00:09 Il n'a pas fait appel.
00:11 Sa peine, la réclusion criminelle à perpétuité incompressible, est définitive.
00:17 Ce podcast n'a donc pas vocation à refaire le procès.
00:20 Il s'agit de le raconter avec un point de vue inédit, celui de l'avocate de Salah Abdeslam.
00:26 C'est vraiment lorsque je prépare cette plaidoirie que je réalise ce que c'est.
00:32 Qu'on dit à quelqu'un, et là en l'occurrence à quelqu'un de 32 ans,
00:37 qu'il va rester en détention toute sa vie.
00:40 Nous sommes à la fin du mois de juin 2022.
00:46 Dans leur réquisitoire, les trois avocats généraux, qui représentent la société,
00:50 ont demandé la peine la plus lourde prévue par le droit français à l'encontre de Salah Abdeslam.
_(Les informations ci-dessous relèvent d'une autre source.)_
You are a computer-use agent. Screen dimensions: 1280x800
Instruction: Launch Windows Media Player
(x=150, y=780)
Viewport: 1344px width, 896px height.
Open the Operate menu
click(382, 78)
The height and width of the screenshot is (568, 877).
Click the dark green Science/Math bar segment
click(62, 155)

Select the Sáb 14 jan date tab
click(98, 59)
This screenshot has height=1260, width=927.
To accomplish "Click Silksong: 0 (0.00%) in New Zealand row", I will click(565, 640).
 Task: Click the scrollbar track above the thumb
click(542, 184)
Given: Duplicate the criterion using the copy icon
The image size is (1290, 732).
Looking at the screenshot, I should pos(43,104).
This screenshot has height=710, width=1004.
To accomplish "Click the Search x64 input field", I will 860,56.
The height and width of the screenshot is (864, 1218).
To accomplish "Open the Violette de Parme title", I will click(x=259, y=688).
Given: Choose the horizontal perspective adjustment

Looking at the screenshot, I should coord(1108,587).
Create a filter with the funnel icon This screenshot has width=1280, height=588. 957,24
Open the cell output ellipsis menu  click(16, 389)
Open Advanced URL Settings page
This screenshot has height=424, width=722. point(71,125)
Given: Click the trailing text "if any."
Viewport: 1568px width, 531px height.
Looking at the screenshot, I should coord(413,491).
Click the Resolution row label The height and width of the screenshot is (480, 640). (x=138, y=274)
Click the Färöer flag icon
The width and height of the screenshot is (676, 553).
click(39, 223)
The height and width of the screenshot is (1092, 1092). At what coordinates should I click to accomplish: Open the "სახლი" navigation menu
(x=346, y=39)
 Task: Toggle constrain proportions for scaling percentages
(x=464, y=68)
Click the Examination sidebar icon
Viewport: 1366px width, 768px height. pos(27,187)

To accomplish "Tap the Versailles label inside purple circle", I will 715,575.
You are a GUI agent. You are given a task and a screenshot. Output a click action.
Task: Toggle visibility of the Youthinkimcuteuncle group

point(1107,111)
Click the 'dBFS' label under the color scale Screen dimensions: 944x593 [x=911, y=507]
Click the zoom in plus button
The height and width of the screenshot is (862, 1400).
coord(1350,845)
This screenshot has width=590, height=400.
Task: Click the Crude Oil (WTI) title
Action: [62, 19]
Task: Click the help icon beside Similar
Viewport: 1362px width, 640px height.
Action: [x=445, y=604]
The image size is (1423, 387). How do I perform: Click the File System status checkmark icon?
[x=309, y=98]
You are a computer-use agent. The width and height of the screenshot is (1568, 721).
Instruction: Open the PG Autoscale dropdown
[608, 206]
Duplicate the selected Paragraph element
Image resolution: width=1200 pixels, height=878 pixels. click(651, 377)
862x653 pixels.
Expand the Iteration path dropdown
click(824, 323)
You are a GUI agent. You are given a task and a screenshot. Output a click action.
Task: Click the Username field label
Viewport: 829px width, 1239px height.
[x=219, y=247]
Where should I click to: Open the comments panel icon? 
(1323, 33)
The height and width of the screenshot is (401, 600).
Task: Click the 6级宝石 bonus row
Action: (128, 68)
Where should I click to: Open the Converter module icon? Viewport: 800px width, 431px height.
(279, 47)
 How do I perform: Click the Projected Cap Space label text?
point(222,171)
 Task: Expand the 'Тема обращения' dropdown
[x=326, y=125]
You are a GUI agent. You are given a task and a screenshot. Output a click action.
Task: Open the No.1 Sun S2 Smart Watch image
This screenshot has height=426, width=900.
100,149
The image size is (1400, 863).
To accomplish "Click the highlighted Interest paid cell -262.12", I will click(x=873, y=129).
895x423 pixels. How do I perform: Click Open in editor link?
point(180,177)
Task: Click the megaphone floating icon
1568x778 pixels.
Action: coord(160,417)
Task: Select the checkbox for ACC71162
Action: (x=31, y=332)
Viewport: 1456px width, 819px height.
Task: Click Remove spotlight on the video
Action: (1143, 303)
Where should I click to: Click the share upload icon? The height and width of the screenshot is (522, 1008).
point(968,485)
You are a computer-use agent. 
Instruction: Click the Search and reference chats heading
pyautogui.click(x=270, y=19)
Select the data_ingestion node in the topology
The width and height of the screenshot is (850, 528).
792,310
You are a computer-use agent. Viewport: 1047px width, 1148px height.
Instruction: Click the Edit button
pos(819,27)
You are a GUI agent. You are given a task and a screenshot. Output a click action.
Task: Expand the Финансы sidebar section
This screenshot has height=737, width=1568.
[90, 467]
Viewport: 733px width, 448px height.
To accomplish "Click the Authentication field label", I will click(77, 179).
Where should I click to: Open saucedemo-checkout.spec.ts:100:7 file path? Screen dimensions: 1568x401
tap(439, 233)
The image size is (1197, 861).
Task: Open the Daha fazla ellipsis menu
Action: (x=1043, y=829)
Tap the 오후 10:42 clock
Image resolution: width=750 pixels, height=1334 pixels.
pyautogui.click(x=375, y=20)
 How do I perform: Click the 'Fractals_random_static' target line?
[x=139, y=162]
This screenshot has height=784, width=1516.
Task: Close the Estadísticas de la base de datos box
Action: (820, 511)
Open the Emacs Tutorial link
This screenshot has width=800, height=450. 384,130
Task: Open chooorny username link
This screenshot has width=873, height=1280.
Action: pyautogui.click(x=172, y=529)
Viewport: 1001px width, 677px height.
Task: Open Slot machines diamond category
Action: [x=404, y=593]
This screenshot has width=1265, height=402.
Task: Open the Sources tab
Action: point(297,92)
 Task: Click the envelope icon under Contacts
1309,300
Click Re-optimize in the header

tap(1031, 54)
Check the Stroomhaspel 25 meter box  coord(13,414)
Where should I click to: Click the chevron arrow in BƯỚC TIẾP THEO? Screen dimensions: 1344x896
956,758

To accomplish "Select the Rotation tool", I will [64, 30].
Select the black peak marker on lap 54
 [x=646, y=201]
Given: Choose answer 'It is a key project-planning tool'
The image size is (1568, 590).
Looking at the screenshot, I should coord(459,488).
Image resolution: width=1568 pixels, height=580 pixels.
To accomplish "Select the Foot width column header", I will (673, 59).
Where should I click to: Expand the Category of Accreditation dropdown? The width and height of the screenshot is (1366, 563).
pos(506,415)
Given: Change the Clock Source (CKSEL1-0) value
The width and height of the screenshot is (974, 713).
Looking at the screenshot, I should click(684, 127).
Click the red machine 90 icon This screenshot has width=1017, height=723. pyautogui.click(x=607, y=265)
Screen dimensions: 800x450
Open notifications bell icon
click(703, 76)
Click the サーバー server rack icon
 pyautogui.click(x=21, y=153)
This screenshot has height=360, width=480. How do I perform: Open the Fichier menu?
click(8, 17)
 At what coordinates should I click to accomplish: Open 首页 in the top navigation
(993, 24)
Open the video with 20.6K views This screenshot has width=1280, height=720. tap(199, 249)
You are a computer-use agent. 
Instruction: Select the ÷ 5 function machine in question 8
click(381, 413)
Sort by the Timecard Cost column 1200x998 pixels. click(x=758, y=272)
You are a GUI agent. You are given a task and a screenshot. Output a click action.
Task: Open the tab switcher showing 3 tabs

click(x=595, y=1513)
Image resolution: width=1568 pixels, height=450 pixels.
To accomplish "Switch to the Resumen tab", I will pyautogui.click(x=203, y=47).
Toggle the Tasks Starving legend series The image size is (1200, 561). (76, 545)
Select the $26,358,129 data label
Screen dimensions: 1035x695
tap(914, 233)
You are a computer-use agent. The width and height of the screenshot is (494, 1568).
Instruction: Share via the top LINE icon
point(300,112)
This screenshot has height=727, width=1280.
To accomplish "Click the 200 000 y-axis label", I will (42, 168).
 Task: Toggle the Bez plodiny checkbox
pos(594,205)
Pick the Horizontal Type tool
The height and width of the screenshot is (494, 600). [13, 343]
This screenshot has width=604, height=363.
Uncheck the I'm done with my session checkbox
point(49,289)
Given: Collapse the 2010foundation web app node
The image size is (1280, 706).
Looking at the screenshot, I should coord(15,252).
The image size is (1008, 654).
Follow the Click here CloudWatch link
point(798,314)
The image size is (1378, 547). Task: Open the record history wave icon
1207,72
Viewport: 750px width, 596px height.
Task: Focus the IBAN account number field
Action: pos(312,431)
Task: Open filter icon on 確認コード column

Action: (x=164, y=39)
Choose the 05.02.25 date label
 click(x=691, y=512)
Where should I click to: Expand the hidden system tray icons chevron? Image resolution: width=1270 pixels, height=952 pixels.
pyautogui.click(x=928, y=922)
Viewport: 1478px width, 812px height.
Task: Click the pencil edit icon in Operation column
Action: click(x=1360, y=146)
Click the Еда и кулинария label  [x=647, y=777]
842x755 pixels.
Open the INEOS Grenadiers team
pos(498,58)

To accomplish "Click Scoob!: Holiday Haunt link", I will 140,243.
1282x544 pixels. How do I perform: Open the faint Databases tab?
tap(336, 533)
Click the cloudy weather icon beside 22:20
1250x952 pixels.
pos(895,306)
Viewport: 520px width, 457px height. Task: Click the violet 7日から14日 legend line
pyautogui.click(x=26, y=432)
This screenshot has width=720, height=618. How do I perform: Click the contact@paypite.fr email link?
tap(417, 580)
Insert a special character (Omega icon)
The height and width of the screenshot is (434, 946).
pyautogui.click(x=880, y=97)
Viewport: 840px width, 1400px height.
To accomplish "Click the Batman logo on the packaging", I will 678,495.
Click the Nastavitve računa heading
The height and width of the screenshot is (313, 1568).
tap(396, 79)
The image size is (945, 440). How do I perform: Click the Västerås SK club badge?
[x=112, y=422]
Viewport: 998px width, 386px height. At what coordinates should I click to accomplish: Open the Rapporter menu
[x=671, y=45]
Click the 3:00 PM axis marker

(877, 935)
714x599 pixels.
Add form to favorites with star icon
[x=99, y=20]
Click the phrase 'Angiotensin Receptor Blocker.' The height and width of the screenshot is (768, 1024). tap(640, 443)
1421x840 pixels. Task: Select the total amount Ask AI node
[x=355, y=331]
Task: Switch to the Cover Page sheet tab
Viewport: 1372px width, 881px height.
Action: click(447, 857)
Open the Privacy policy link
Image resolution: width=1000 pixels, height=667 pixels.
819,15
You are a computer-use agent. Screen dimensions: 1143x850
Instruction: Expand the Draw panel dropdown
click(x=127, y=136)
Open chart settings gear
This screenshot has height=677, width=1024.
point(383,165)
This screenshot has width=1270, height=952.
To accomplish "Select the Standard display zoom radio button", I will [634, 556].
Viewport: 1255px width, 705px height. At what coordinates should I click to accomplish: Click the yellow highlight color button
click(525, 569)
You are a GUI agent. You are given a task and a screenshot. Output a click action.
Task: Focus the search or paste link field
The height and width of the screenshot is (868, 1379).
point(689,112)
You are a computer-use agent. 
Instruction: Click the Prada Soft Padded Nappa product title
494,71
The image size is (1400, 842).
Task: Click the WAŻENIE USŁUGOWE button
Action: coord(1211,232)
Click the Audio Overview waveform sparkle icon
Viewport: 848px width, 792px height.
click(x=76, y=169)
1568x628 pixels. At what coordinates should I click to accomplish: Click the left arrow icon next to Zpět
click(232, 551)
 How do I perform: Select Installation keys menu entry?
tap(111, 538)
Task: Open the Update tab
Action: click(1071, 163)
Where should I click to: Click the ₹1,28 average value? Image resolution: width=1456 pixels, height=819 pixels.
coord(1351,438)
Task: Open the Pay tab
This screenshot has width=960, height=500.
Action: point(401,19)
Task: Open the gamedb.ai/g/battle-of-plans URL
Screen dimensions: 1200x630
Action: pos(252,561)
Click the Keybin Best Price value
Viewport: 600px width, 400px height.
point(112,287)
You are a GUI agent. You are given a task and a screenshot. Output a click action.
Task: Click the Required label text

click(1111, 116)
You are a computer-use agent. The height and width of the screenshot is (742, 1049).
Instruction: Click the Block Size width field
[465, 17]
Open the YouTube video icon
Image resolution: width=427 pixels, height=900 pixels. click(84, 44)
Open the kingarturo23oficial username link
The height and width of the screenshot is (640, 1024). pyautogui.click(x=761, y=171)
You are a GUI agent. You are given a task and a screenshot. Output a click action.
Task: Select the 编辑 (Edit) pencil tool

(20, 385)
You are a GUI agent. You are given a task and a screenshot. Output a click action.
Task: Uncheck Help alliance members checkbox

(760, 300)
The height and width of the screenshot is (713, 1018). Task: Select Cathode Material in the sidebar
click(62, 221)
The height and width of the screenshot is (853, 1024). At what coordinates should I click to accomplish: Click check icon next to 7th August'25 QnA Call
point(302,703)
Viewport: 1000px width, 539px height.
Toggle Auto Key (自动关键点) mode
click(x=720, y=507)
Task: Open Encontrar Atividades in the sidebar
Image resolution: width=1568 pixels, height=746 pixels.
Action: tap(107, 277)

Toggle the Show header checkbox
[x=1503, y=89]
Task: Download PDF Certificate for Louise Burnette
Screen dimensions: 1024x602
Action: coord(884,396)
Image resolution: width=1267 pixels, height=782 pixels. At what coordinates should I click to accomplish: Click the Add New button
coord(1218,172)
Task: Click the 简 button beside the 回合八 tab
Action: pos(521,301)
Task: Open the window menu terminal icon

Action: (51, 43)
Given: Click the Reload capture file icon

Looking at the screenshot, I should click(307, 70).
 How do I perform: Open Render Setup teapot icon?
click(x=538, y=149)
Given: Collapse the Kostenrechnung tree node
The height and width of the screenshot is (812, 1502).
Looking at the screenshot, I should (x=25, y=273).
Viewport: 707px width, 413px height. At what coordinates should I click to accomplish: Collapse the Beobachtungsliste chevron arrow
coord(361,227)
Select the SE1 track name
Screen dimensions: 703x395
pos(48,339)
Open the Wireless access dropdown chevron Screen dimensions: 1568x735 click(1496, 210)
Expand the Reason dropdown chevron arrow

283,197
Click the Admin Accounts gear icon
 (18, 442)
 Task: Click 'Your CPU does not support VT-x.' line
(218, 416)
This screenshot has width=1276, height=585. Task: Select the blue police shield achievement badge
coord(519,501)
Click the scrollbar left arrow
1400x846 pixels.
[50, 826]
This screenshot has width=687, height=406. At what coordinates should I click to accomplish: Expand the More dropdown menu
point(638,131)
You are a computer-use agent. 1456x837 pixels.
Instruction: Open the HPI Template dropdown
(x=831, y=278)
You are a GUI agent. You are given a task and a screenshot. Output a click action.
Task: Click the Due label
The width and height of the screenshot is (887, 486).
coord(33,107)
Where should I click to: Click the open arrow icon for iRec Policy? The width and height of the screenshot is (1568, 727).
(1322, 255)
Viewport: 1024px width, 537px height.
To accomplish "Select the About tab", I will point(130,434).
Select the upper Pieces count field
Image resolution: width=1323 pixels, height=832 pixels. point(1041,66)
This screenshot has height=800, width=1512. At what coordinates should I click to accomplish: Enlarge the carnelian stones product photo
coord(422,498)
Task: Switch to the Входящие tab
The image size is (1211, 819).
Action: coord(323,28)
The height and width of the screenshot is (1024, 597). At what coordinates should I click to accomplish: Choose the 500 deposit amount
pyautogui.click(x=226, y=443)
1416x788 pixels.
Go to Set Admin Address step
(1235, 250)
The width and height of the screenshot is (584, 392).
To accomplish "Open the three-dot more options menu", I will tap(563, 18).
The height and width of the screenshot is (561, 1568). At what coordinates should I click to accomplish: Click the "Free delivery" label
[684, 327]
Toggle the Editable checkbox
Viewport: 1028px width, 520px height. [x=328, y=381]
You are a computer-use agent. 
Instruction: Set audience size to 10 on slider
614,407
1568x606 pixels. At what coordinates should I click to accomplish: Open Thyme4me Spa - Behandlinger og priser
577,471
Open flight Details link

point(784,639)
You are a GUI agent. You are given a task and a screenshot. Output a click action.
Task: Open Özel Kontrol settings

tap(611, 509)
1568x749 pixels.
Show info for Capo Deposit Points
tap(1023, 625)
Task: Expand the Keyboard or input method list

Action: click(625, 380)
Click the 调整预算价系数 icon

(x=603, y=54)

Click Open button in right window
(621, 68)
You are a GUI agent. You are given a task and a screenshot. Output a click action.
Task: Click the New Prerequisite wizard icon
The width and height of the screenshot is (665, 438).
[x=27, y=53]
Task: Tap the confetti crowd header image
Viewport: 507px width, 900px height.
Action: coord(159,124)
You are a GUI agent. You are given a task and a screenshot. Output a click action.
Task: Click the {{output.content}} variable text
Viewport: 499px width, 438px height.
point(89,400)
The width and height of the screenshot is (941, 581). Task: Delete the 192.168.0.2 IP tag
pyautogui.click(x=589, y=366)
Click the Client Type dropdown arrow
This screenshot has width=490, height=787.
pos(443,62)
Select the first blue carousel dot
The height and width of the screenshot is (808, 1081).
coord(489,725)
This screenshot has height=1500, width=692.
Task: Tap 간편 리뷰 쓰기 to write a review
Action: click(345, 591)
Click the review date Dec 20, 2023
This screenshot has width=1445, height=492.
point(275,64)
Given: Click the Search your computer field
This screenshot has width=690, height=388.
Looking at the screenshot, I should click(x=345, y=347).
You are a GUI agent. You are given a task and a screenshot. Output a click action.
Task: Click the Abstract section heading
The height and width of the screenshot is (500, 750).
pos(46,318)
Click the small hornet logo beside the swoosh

00:55 La réclusion criminelle avec perpétuité incompressible.
01:00 Pour son avocate, Olivia Ronen, c'est une peine de mort blanche.
01:04 Là je réalise, lorsque j'écris ma plaidoirie,
01:09 et du coup lorsque je la soutiens devant la porte d'assises spéciales,
01:12 qu'on se propose de dire à quelqu'un qui va mourir très lentement.
01:19 Et parce qu'on l'aura décidé.
01:22 Et je me rends compte de l'hypocrisie qu'est cette peine.
01:27 Parce qu'on se gargarise de se dire qu'on a aboli la peine de mort,
01:33 que ça y est on ne coupe plus les gens en deux, il n'y a plus de guillotine, c'est formidable.
01:37 En fait là je pense qu'on est à un degré au-dessus.
01:40 On est à un degré au-dessus parce que c'est une peine de mort morale.
01:45 C'est une peine de mort lente.
01:47 Et je ne suis pas non plus débile, je savais qu'il aurait une peine très lourde Salah Abdeslam.
01:51 Je ne suis pas complètement à l'ouest.
01:55 Je savais très bien.
01:57 Mais se dire qu'on condamne quelqu'un à savoir qu'il ne reverrait jamais le ciel,
02:03 je trouve ça très compliqué.
02:06 Après dix mois de procès, l'heure de sa plaidoirie est enfin arrivée.
02:15 Je m'appelle Noémie Schultz, vous écoutez Le Terroriste,
02:19 un podcast produit par Europe 1 Studio.
02:22 Épisode 8, un goût très amer.
02:25 La mère d'Olivia Ronen est déjà venue plusieurs fois pendant le procès,
02:33 mais elle restait toujours en salle de retransmission.
02:36 Ce jour-là, Michèle s'installe dans la salle principale.
02:39 Je me souviens avoir un petit jus d'orange à la main,
02:42 parce qu'il faut que quand même j'apporte quelque chose,
02:44 sinon je ne peux pas faire grand-chose, mais au moins ça.
02:48 On nous a mis, on nous a installés dans la salle.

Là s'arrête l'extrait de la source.